According to travel consultant Christopher Elliott, the travel industry has aggressively marketed long-weekend travel with the end result that Americans leave home more often. But even if it's only for a few days, indoor plants need their daily dose of moisture and light. Those who don't have willing neighbors or can't afford house-sitters can use a number of easy strategies to keep plants hydrated. Even the constant business traveler can keep a plant or two healthy with a little effort.
Hydrate plants and soil several days before leaving. Soak plants and their pots in tepid water for about 10 minutes; then allow the pots to drain completely before putting them back in their saucers or containers.

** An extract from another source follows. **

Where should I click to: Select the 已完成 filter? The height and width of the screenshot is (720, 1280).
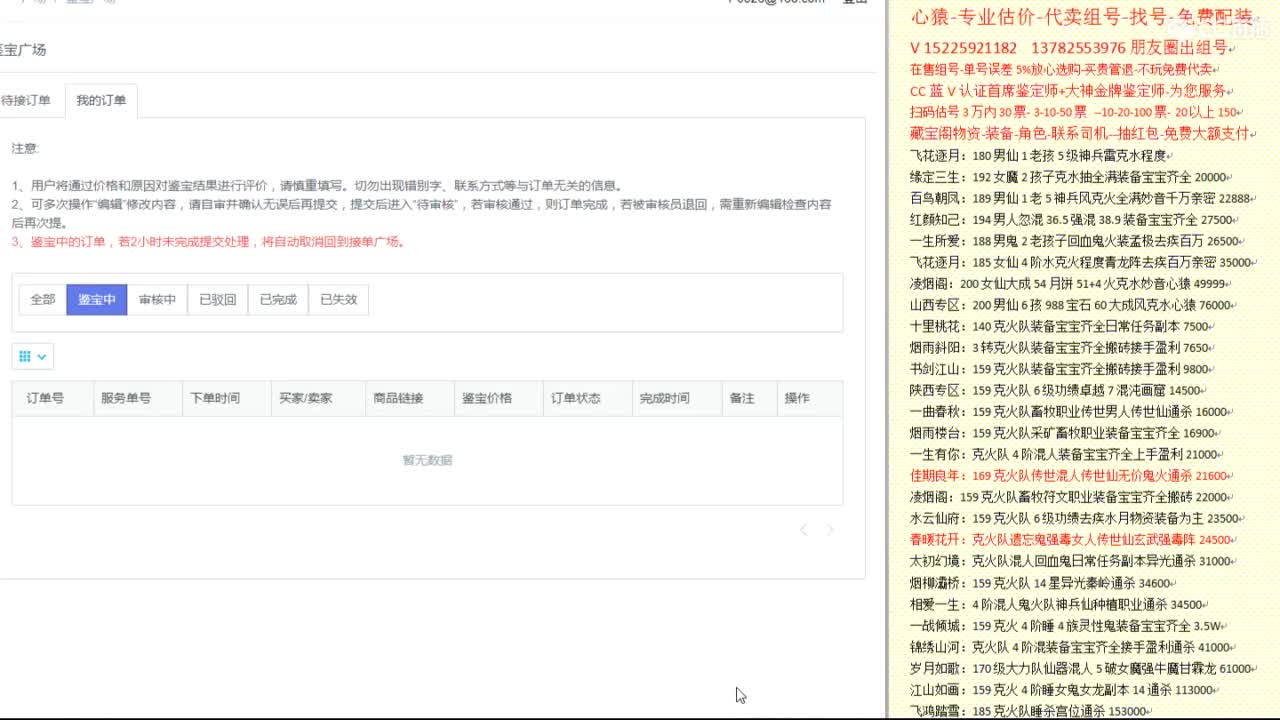[x=276, y=299]
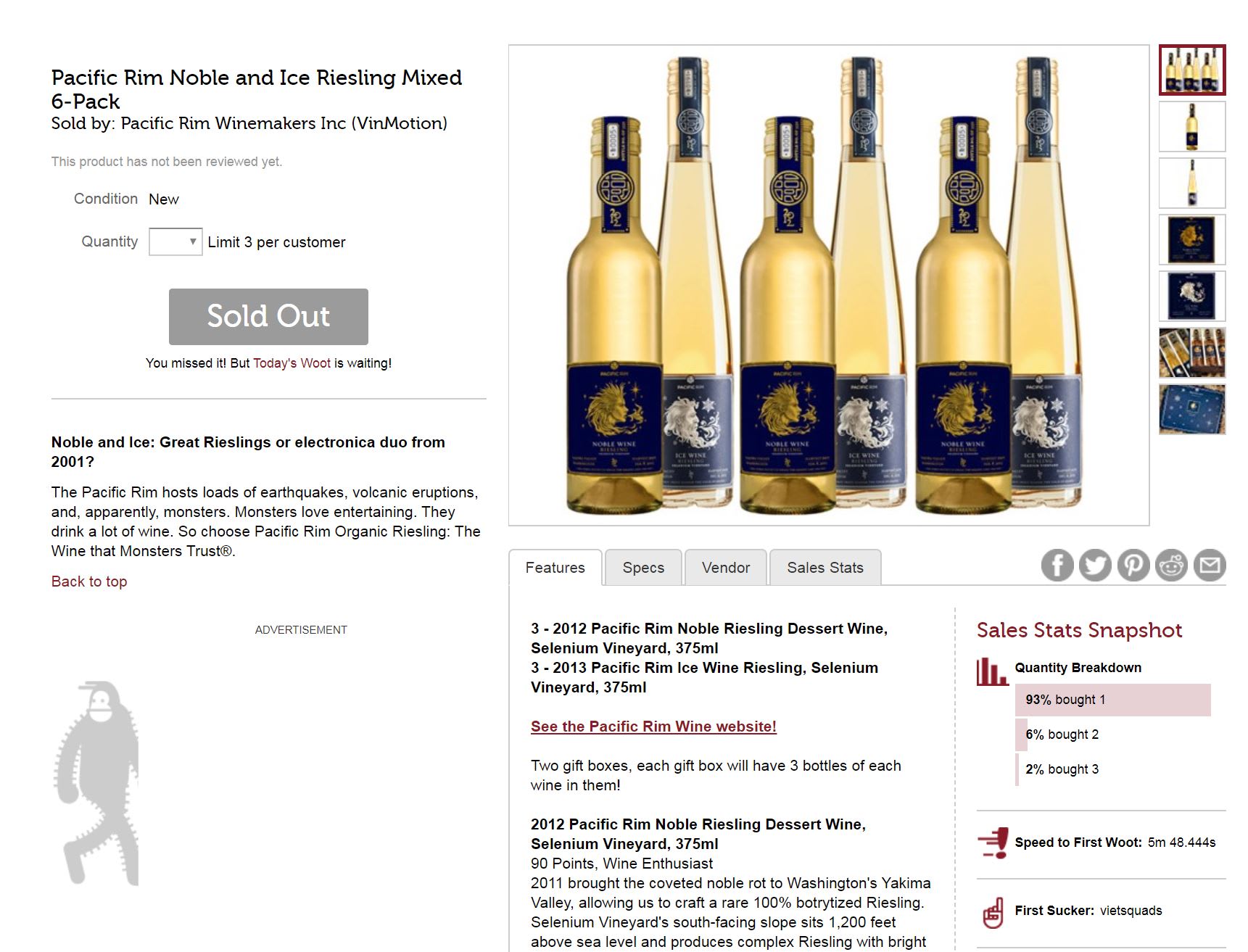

Build colonies for plants with similar requirements. Gather humidity hogs like ferns, Chinese evergreens and ficus together and separate cacti, succulents and zebra plants that thrive in hot, dry conditions.
Push a pencil through pot drainage holes and press a pre-wetted piece of cotton basting string or the end of a cotton shoelace up into the soil. Lay this wick into a gravel-filled tray then fill the tray to the top of the gravel with water.
Arrange colonies in ceramic or plastic containers or trays. Put bright-light lovers near but not in sunny windows. Tent colonies of moisture fiends with clear plastic bags held over and around the plant with bamboo plant or other wooden stakes.
Group colonies of plants that love hot, dry places near windows, too. If you plan to be gone longer than a week, put succulents in trays with a half-inch of water; moisture will be picked up by terra cotta pots.
Put plants in the bathroom if it has natural light. Line a tub or shower with nylon netting or set containers on bricks or upended ceramic pots. Draw a few inches of water to establish a beneficial humidity level. Aralias, ficus and monsteras will do fine in this environment.
Upend a 16-ounce drink bottle or larger soda bottle full of water in plant soil for gravity-powered irrigation. Buy a kit to connect irrigation tubes to the bottom of a plastic reservoir to distribute water to several pots.